February 19, 2017
WASHINGTON — For seven years, few issues have animated conservative voters as much as the repeal of the Affordable Care Act. But with President Barack Obama out of office, the debate over “Obamacare” is becoming less about “Obama” and more about “care” — greatly complicating the issue for Republican lawmakers.
February 19, 2017
WASHINGTON — For seven years, few issues have animated conservative voters as much as the repeal of the Affordable Care Act. But with President Barack Obama out of office, the debate over “Obamacare” is becoming less about “Obama” and more about “care” — greatly complicating the issue for Republican lawmakers.
President Barack Obama at the White House after signing the Affordable Care Act into law in 2010.
Polling indicates that more Republicans want to make fixes to the law rather than do away with it. President Trump, who remains popular on the right, has mused about a replacement plan that is even more expansive than the original. The conservative news media are focused more on Mr. Trump’s near-daily skirmishes with Democrats and reporters, among others, than on policy issues like health care. And the congressional debate, as well as the paid advertisements on both sides, is centered on the substance of the law rather than its namesake, draining some of its toxicity on the right.
As liberals overwhelm congressional town hall-style meetings and deluge the Capitol phone system with pleas to protect the health law, there is no similar clamor for dismantling it, Mr.

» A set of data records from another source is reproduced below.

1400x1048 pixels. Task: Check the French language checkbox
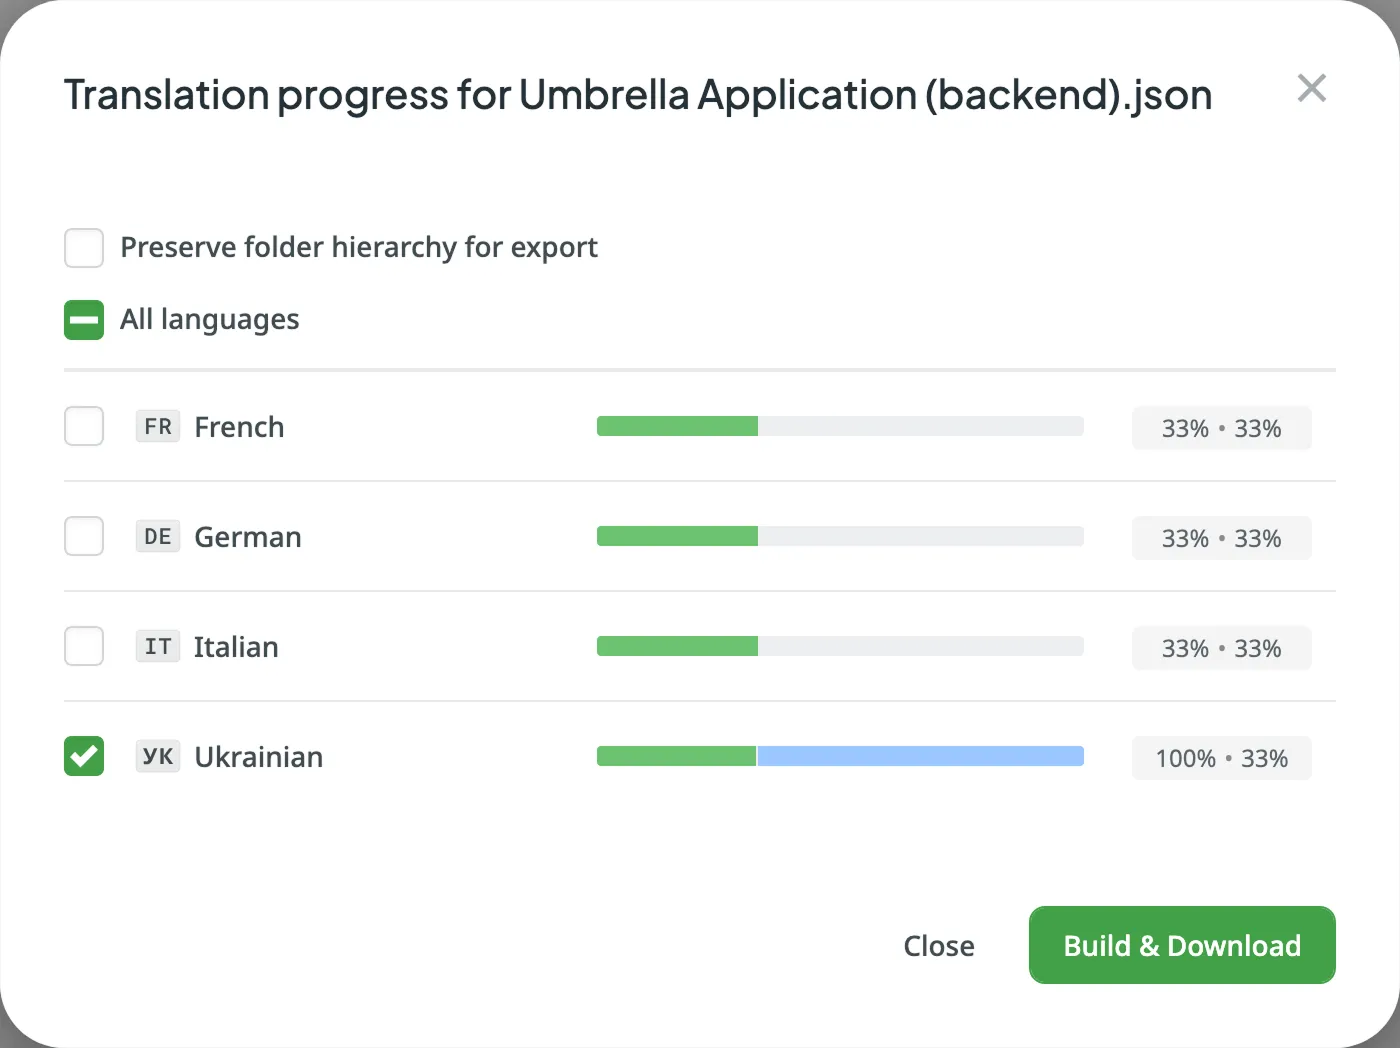coord(83,426)
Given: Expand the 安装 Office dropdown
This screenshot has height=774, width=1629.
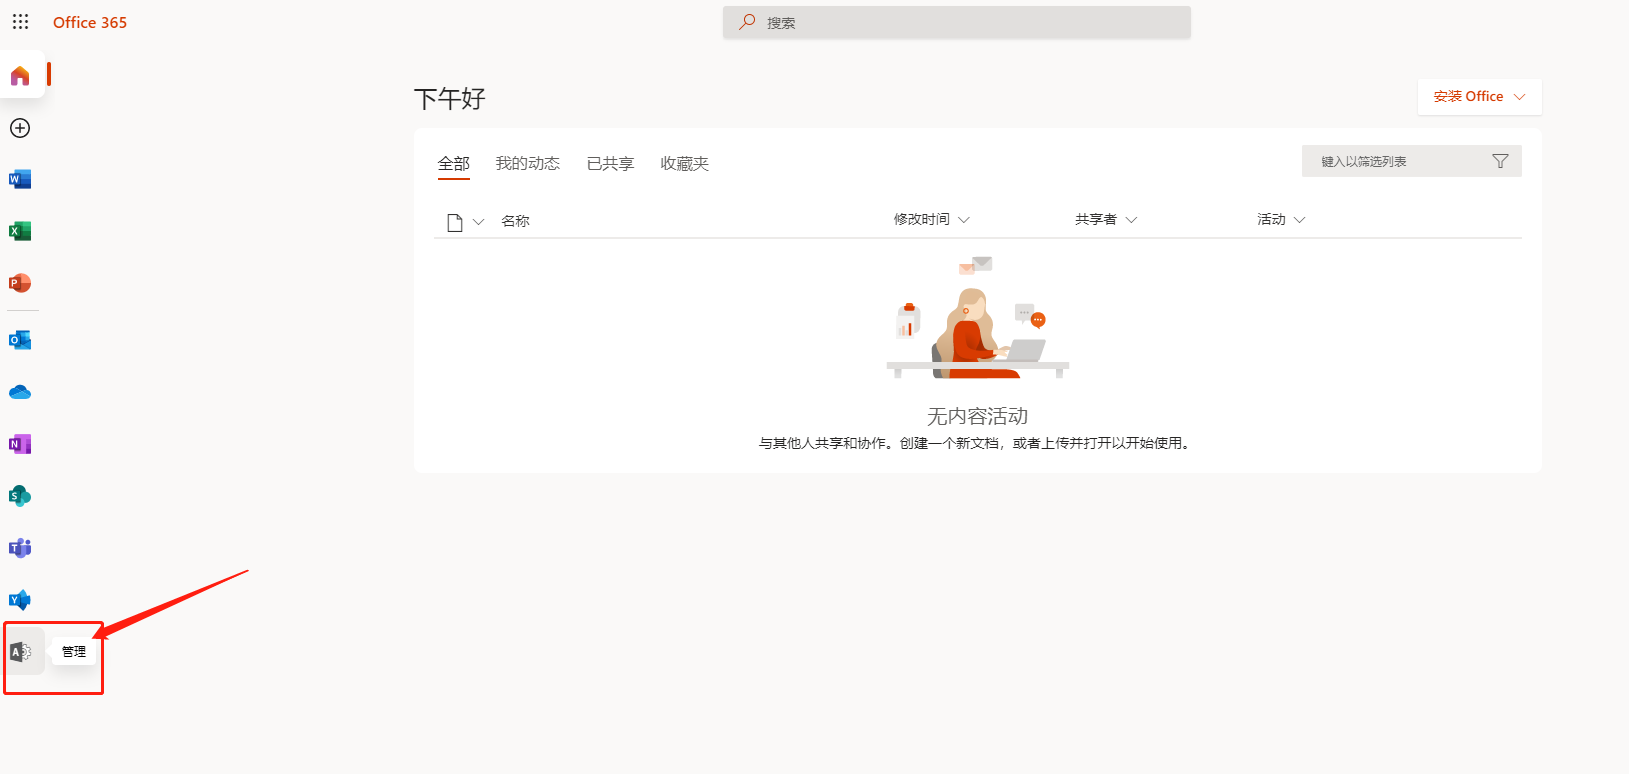Looking at the screenshot, I should tap(1479, 97).
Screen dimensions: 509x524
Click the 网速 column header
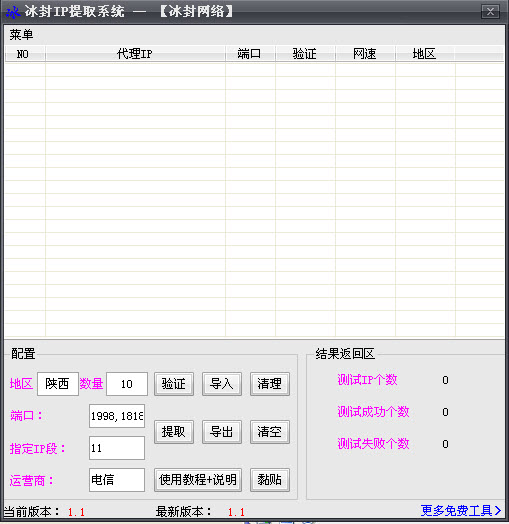[x=365, y=54]
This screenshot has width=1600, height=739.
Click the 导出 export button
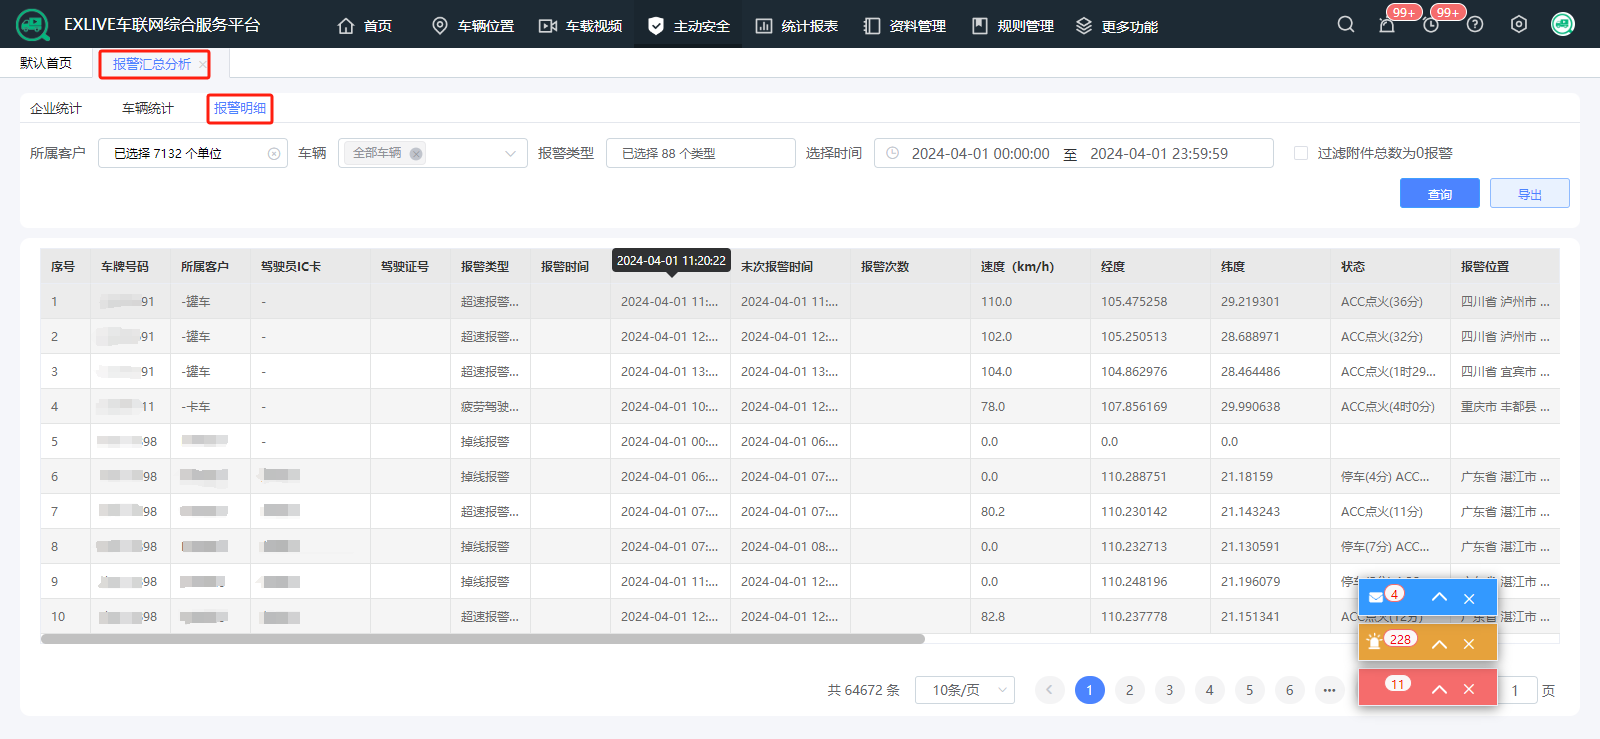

Obama’s signature legislative accomplishment. From deeply conservative districts in the South and the West to the more moderate parts of the Northeast, Republicans in Congress say there is significantly less intensity among opponents of the law than when Mr. Obama was in office.
“I hear more concerns than before about ‘You’re going to repeal it, and we’re all going to lose insurance’ because they don’t think we’re going to replace it,” said Representative Mike Simpson, a Republican who represents a conservative district in Idaho.
Since Mr. Obama signed the Affordable Care Act into law, about 20 million Americans have gained insurance because of it. And millions more who had pre-existing health conditions have been able to obtain coverage under the law. At the same time, many Americans have seen their premiums rise or their choices of insurance carriers dwindle.
But it was not until now, with the Republicans taking control of the federal government, that the debate fully shifted from the theoretical to the tangible. It was easy for conservatives to rally against a law identified with a president they despised when he was capable of vetoing any repeal. Now that he is gone and the law’s benefits appear to be on the chopping block, the people who stand to lose the most are the most vocal.
“I’ve heard from constituents who have been harmed by the Affordable Care Act over the course of its being in existence,” said Representative Leonard Lance, Republican of New Jersey, whose affluent district Mr. Trump narrowly lost last year. “More recently, because of our discussions on repairing it, I’ve heard from those who do not wish to have the act amended. More recently, that is the preponderance of those who have contacted me.”
It is a longstanding rule of politics that rallying opposition to a proposal is usually easier than galvanizing support. And never is this more the case than when a widely distributed benefit is at risk of being taken away.
“I was here in 2009 and 2010, and we’re not getting the anti-Obamacare calls like that,” said Representative Brett Guthrie, a Kentucky Republican who is on one of the committees tasked with rewriting the law. “I think people are going to hold us accountable for making sure we not only repeal, but we have a law in place that creates a better opportunity for people.”
The demands from conservative-leaning constituents in districts like Mr. Guthrie’s are plainly shifting. In a nationwide CBS News poll last month, 53 percent of Republicans said they wanted to change the law to make it work better while 41 percent said they wanted to abolish it.
Overhauling the law, however, is far more politically complicated than simply scrapping it. Congressional Republican leaders were met with a backlash from their own ranks after it emerged that they were considering financing a new law by ending the longstanding practice of letting employers exclude from taxation the health benefits they offer.
“Our voters do expect action, but as you make changes you become vulnerable to attack,” Representative Tom Cole of Oklahoma said. “This is fraught with difficulties, no doubt about it.”
Adding to the anxiety is Mr. Trump, who is a wild card on the health law. His health secretary, Tom Price, signaled to House Republicans at a private meeting on Thursday that the administration would let Congress draft a replacement bill, Mr. Cole said.
But the president has said multiple times that he is uneasy about depriving anybody of health insurance, and he may bridle if Democrats attack any Republican plan that may lead to that.
As Democrats note, Mr. Trump owes his victory in part to voters who have benefited from the law.
“A lot of economically vulnerable Republican voters have come to rely on government’s involvement in making sure they have affordable health care,”said Geoff Garin, a Democratic pollster.
And with Mr. Trump and Republican lawmakers facing less pressure from the right than the left, conservative groups worry that the party will not ultimately have the stomach to repeal the law, which Republicans have been running against since 2010.
“Voters gave Republicans the charge to repeal and replace Obamacare, and the continued delays and discussions about repairing Obamacare need to stop,” David McIntosh, the head of the Club for Growth, a conservative advocacy group, said last week.